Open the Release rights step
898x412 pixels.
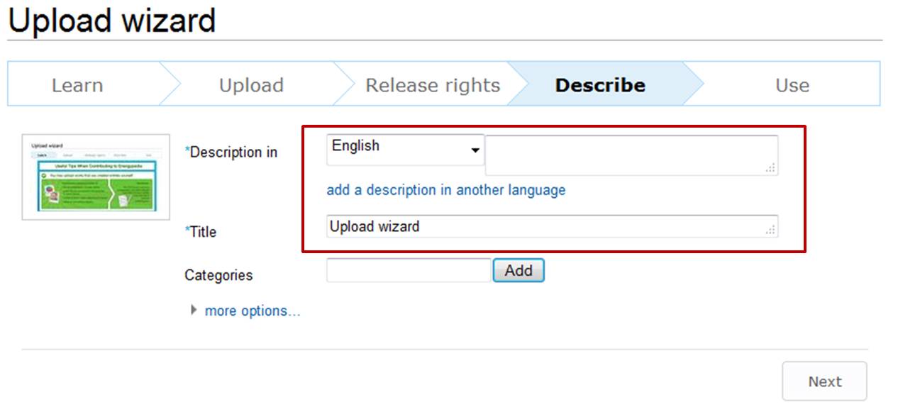pyautogui.click(x=433, y=85)
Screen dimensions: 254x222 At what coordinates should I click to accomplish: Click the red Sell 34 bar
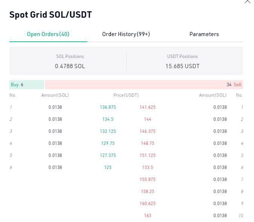coord(144,85)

_Work instructions_.
Quote the entries in full. Any image among them is to be omitted from the copy.

_Response below_.
Open the Release rights step
898x412 pixels.
pyautogui.click(x=433, y=85)
Screen dimensions: 254x222 At what coordinates should I click to accomplish: Click the red Sell 34 bar
coord(144,85)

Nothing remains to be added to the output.